Kein Schmerzensgeld für den Bruder
39 Jahre nach dem Tod von Ursula Herrmann gibt es ein weiteres Urteil in dem Fall
Augsburg Seit fast vier Jahrzehnten beschäftigt der Fall der bei einer Entführung umgekommenen Schülerin Ursula Herrmann die Polizei und die Justiz. Obwohl inzwischen ein rechtskräftig verurteilter Mann eine lebenslange Haftstrafe absitzt, zweifeln viele immer noch daran, dass dieser der wahre und alleinige Täter ist. Auch der Bruder des Opfers hat diese Zweifel. Er hat deswegen den verurteilten Kidnapper auf Schmerzensgeld verklagt. Das Oberlandesgericht München (OLG) wies am Dienstag diese Klage aber ab.
Die Entführung der zehnjährigen Ursula im Jahr 1981 am Ammersee gehört zu den aufsehenerregendsten Verbrechen der deutschen Nachkriegsgeschichte. Das entführte Mädchen wurde damals in einer vergrabenen Kiste eingesperrt, es erstickte. Erst nach 27 Jahren wurde ein Beschuldigter festgenommen und dann wegen erpresserischen Menschenraubs mit Todesfolge verurteilt. Der Mann bestreitet bis heute, etwas mit der Gewalttat zu tun zu haben.
In dem neuen Verfahren ging es nun darum, dass Ursulas Bruder Michael Herr- mann Schmerzensgeld von dem im Gefängnis sitzenden Mann verlangt hatte. Der in Augsburg sitzende OLG-Senat entschied, dass Herrmann keinen Schadenersatz erhält – obwohl im Grunde unstrittig ist, dass der 56-Jährige als Spätfolge des Verbrechens an Tinnitus leidet. Das OLG hob damit ein gegensätzliches Urteil einer Zivilkammer des Landgerichts Augsburg auf. Herrmann hatte nach einem Gutachten die Gesundheitsschädigung in Zusammenhang mit der Festnahme des Beschuldigten im Jahr 2008 und dem anschließenden Strafprozess erlitten. In erster Instanz hatte der Bruder deswegen 7000 Euro Schmerzensgeld zugesprochen bekommen.
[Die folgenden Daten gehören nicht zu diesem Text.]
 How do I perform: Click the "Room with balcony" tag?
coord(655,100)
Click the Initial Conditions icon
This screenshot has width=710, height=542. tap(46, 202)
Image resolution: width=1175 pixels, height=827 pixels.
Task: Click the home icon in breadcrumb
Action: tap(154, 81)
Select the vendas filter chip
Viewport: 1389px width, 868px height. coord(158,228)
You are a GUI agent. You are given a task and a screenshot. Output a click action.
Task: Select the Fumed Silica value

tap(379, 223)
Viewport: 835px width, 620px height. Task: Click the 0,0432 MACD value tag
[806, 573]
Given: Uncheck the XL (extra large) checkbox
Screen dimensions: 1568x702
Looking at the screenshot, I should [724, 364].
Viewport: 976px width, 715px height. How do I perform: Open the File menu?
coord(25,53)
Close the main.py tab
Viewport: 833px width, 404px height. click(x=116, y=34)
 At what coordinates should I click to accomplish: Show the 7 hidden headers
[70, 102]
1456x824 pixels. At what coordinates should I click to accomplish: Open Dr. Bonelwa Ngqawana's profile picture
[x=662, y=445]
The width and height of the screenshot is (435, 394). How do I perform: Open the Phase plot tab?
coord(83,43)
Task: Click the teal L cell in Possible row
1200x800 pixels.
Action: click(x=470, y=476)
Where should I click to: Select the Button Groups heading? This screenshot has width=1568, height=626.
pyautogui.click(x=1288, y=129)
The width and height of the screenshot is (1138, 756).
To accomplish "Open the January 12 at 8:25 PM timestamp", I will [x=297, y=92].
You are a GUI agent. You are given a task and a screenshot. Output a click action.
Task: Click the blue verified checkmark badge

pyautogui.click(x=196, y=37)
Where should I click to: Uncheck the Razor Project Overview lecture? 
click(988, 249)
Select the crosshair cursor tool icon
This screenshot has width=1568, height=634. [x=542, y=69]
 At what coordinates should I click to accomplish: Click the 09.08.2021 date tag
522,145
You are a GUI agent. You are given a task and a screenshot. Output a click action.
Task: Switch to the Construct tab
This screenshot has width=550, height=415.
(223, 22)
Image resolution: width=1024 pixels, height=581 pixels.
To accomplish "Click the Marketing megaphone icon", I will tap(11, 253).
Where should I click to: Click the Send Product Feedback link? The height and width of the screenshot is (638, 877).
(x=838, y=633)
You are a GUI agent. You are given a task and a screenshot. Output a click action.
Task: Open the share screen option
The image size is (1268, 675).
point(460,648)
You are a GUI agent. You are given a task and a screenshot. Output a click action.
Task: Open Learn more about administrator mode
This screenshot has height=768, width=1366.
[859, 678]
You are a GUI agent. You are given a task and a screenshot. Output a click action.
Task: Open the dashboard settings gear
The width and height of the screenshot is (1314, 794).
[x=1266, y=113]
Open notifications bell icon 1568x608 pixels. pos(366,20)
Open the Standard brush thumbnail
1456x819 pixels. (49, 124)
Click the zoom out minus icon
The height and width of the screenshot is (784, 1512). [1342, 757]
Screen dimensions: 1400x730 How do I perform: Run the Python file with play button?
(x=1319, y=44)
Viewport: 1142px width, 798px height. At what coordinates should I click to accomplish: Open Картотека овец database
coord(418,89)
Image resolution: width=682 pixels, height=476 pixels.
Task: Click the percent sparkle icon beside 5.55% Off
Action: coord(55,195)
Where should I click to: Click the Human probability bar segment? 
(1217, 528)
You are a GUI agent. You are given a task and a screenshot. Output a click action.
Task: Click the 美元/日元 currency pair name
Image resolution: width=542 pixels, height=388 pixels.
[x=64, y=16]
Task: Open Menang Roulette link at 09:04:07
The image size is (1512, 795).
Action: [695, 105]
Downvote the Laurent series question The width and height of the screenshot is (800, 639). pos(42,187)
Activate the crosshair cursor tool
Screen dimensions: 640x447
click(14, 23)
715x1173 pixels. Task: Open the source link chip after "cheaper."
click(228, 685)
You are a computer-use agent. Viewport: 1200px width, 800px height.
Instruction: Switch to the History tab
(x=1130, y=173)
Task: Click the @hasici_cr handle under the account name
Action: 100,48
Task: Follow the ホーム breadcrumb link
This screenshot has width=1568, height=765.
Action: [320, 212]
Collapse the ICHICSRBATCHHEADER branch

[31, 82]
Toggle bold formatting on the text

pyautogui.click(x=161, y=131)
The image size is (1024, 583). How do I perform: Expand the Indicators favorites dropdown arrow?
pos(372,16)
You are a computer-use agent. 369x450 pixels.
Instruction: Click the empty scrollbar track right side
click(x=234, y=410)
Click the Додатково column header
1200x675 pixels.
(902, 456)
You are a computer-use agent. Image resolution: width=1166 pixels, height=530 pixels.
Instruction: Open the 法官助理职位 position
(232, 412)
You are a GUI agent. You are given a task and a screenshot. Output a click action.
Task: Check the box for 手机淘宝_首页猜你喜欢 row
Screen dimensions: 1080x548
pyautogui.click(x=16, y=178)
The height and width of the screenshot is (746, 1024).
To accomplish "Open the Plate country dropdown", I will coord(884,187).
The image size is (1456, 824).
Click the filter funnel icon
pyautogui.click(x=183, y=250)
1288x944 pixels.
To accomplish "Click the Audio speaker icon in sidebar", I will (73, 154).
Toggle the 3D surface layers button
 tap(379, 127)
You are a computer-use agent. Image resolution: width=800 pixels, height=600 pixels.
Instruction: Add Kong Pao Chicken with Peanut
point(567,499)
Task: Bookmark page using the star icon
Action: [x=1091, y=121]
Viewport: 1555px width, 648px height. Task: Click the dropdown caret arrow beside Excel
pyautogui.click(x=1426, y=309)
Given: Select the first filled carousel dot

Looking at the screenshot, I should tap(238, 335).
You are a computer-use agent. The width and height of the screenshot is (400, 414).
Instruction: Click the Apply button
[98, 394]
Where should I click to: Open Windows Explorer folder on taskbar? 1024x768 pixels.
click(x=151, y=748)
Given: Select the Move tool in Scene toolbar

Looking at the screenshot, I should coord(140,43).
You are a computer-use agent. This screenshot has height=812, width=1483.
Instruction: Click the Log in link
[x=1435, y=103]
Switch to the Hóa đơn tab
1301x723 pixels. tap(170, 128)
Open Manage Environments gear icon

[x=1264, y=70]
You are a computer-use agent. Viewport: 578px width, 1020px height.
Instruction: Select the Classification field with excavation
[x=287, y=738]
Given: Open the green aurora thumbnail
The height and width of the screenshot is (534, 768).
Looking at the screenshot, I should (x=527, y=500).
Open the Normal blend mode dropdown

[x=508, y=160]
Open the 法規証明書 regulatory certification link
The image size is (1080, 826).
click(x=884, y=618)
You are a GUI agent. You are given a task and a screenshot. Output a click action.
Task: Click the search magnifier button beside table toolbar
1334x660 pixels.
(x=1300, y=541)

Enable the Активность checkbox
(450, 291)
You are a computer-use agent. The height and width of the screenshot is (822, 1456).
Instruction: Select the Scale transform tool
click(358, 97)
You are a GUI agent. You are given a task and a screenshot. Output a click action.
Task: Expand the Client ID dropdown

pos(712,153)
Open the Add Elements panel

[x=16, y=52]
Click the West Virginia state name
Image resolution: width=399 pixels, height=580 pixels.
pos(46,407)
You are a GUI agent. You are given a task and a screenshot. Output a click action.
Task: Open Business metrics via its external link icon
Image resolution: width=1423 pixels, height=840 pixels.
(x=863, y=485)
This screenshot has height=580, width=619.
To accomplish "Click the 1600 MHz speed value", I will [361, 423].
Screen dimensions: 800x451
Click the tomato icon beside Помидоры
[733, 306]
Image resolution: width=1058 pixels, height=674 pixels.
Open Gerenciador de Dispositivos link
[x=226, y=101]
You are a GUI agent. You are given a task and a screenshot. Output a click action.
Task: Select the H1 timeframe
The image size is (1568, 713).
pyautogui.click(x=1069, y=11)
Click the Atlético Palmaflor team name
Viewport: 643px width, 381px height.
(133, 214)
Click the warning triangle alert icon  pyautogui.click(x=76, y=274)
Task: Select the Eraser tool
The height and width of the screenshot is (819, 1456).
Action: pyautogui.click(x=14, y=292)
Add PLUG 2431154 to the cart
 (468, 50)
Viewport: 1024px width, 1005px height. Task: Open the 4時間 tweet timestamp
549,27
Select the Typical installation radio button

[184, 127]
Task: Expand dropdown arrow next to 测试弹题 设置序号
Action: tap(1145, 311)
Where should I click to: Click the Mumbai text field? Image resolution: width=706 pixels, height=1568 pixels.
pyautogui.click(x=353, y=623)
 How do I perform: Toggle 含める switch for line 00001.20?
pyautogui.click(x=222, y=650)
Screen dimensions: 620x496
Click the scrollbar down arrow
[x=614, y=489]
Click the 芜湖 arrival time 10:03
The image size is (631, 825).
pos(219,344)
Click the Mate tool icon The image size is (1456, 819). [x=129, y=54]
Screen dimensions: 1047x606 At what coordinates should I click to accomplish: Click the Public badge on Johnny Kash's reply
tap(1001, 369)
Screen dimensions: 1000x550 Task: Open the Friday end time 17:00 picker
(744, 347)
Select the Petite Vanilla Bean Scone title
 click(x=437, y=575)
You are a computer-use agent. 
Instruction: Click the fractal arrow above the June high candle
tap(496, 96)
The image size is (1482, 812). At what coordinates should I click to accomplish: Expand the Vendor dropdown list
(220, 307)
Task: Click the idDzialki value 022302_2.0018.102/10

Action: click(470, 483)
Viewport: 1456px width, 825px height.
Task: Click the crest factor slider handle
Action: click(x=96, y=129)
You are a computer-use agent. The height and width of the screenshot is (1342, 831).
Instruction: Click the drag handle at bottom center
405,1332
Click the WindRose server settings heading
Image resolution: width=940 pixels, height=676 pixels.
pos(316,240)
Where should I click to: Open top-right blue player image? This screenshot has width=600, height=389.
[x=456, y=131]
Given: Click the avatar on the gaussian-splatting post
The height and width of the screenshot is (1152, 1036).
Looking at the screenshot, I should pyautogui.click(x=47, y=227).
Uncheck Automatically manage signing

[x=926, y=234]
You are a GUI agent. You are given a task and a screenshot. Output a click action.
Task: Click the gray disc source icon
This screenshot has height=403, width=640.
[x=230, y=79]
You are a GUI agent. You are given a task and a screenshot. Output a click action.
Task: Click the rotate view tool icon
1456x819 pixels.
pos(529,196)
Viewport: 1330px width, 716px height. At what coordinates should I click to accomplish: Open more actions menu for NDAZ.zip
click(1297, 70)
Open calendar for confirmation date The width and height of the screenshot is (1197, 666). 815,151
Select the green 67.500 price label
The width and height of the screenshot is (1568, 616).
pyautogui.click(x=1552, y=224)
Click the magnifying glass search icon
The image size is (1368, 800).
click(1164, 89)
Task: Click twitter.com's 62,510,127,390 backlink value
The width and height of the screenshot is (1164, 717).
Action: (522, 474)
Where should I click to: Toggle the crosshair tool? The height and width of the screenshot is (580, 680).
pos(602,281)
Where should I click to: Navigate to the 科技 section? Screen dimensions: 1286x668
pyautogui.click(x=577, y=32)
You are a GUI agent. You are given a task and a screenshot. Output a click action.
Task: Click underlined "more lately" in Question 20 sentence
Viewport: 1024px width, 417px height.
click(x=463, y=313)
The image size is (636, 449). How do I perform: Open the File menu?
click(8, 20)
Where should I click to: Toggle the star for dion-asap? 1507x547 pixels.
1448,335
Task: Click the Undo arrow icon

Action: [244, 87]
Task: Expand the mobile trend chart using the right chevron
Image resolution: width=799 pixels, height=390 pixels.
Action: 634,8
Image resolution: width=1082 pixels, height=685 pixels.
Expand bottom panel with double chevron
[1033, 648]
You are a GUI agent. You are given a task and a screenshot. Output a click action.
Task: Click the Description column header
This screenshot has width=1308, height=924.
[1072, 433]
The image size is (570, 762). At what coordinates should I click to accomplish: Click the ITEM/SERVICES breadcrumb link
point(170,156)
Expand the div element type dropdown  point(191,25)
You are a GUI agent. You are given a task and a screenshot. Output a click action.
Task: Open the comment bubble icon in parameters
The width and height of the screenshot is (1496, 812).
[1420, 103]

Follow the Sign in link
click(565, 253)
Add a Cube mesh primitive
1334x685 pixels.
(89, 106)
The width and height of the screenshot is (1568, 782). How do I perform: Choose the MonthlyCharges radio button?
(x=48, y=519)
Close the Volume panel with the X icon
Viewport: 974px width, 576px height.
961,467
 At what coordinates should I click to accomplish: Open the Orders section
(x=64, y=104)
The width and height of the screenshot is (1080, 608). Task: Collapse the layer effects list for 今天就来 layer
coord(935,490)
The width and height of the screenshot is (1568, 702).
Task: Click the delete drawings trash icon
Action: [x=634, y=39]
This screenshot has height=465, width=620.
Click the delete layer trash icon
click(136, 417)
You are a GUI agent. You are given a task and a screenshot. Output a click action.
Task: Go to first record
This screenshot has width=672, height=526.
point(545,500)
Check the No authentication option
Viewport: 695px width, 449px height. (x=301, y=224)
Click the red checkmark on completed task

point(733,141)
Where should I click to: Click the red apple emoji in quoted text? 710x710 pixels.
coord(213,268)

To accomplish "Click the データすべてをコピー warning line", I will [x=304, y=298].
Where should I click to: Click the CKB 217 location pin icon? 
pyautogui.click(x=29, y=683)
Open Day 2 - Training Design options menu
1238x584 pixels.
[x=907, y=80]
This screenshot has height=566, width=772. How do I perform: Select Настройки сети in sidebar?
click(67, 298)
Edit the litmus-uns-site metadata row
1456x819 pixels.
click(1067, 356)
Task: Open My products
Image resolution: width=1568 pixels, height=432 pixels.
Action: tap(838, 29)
Die Richter des OLG wiesen hingegen darauf hin, dass der zeitliche Abstand zwischen dem Verbrechen und den Beschwerden Herrmanns zu groß sei. So habe „eine etwa 27 Jahre nach der Tat eingetretene psychische Erkrankung jedenfalls nicht den für die Zuerkennung eines Schadensersatzanspruchs erforderlichen Charakter
eines schockartigen Eingriffs in die Gesundheit“, heißt es im Urteil.
Es ging Herrmann allerdings in dem Prozess gar nicht so sehr darum, wirklich Geld einzuklagen. Er wollte durch den Zivilprozess Bedenken an dem Strafurteil ausräumen. Der Bruder hat Zweifel daran, dass der Richtige für das Verbrechen an seiner Schwester verurteilt wurde. „Vieles spricht dafür, dass ein Unschuldiger seit zehn Jahren im Gefängnis sitzt“, schrieb Bruder Michael Herrmann 2018 in einem offenen Brief an die bayerische Justiz. Doch weder die Zivilkammer des Augsburger Landgerichts vor zwei Jahren noch nunmehr das Oberlandesgericht ließen Zweifel an der Korrektheit des Strafurteils erkennen.